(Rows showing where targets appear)
——
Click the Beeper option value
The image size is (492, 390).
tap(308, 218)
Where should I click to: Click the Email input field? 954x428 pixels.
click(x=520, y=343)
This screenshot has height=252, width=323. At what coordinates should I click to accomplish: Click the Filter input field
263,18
——
JOB
Rewrite the records from the line with "Where should I" through the end of the records, replacing "Email" with "Phone" and leaving everything else unchanged.

REPLY
Where should I click to: Click the Phone input field? 954x428 pixels.
click(x=520, y=343)
This screenshot has height=252, width=323. At what coordinates should I click to accomplish: Click the Filter input field
263,18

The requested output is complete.